Kadına dikkatlice bakmaktan kendini alamadı, “Usta, bu doğru mu?” ‘
“Evet, gerçekten. Ancak, zamanı geldiğinde pişman olmayın,” dedi kadın gülümseyerek. ‘
Yüzünde kontrol edilemez bir gülümseme vardı. ‘
Genç kız buna inanmaya cesaret edemedi, ama en ufak bir sorun bulamadı. ‘
Özellikle, efendisinin vücudundan aniden ortaya çıkan sevinci hiç görmemişti. ‘
Neler oluyordu? ‘
Pişman olmamakla ne demek istedi? ‘
Şu anda kız sadece oynamak için dışarı çıkmayı düşünüyordu.
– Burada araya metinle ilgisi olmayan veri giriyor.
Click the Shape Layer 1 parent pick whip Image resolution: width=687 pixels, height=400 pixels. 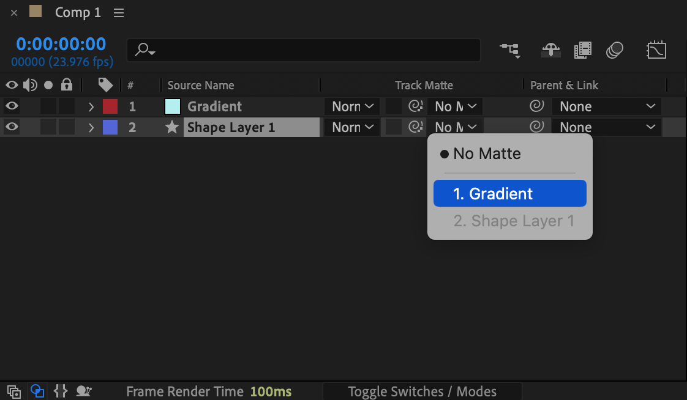tap(536, 127)

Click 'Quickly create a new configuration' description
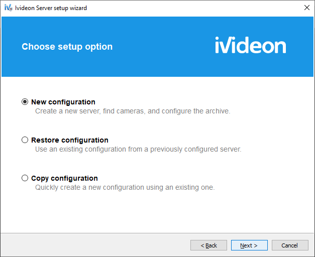click(125, 187)
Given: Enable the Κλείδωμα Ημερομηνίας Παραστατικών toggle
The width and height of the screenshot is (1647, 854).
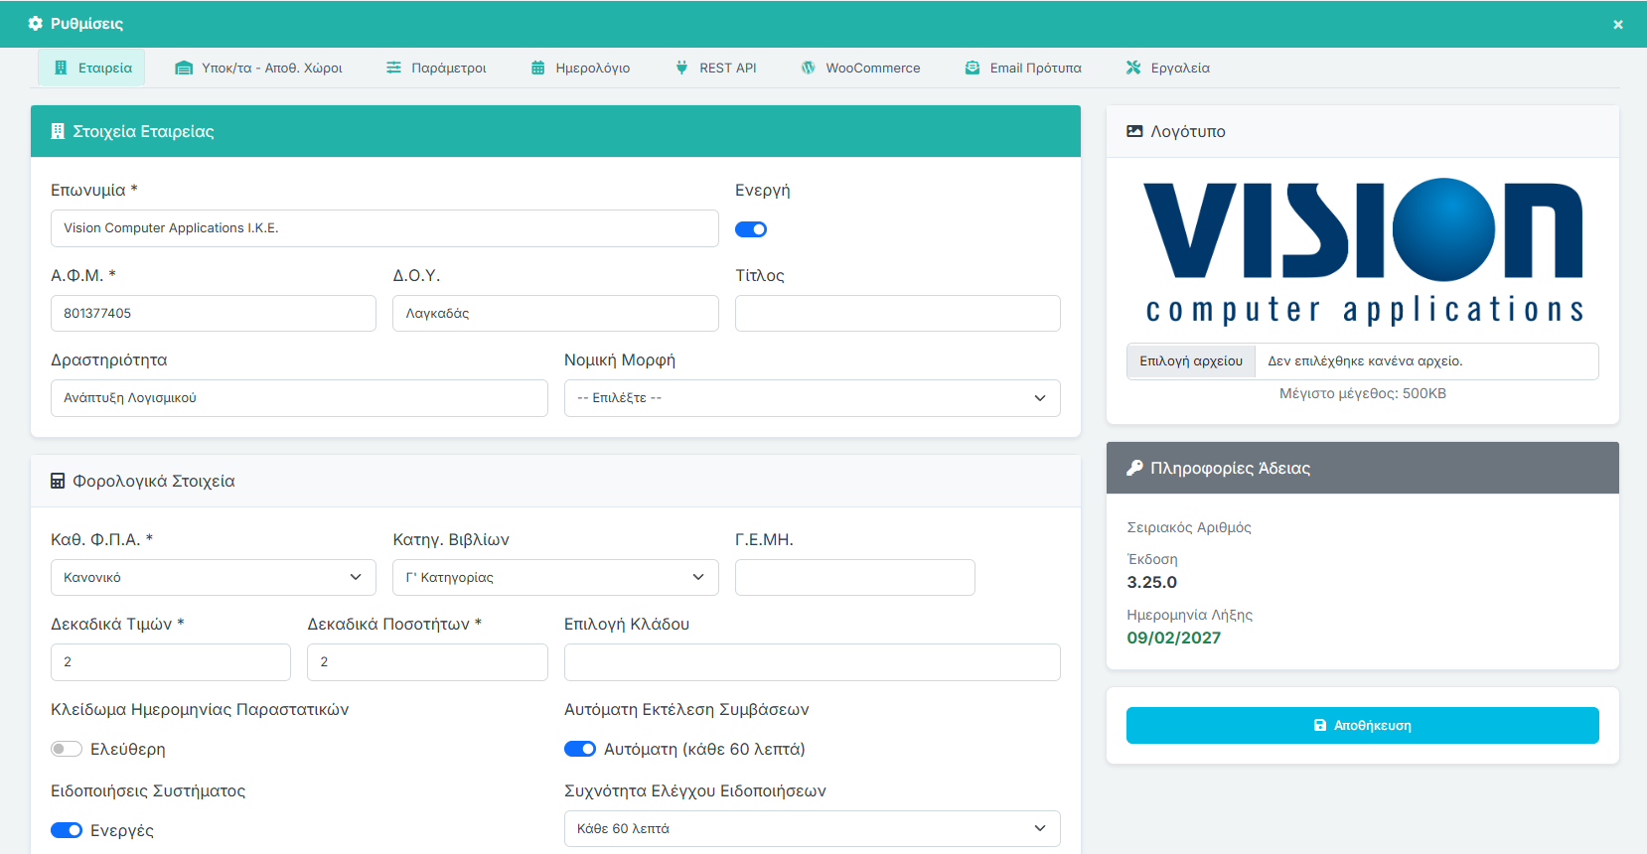Looking at the screenshot, I should click(x=67, y=749).
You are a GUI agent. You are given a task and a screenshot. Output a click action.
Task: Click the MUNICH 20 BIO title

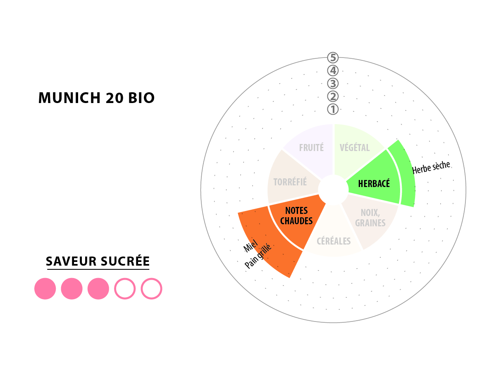[x=96, y=98]
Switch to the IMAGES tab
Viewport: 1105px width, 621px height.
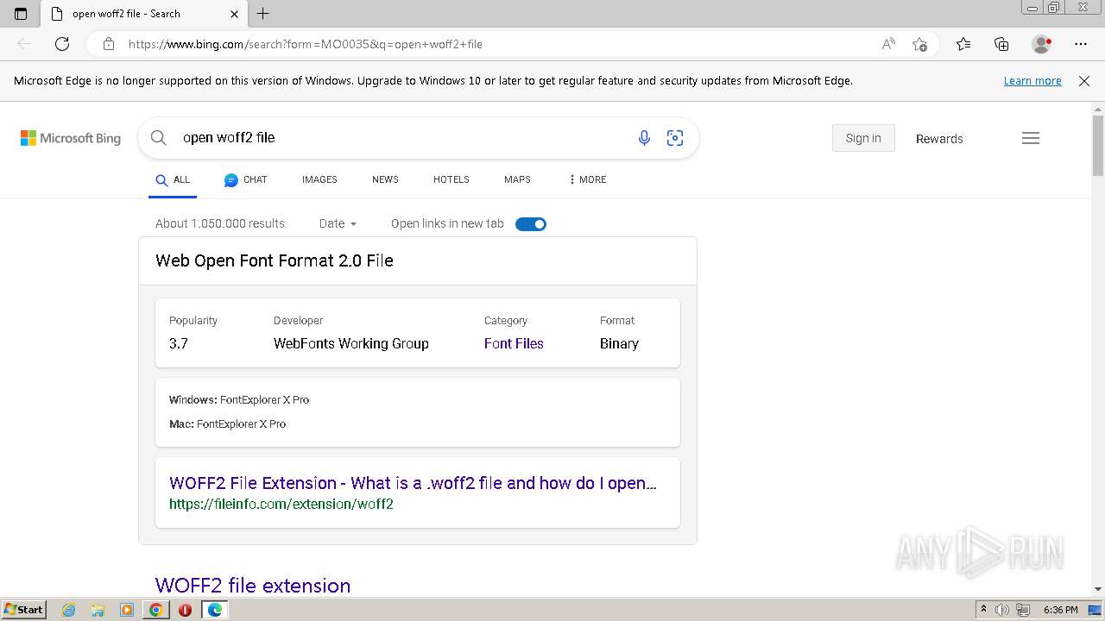coord(319,179)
Gülümsedi ve “Pişmanlık yok, pişmanlık yok. Usta, ben gidiyorum!” ‘
Konuşurken, ayrılmak niyetiyle havaya yükseldi. ‘
Efendisinin dışarı çıkıp eğlenebileceğini söylemesi kolay değildi. Bu fırsatı kaçıramazdı. Aksi takdirde, efendisi sözlerinden geri dönebilir.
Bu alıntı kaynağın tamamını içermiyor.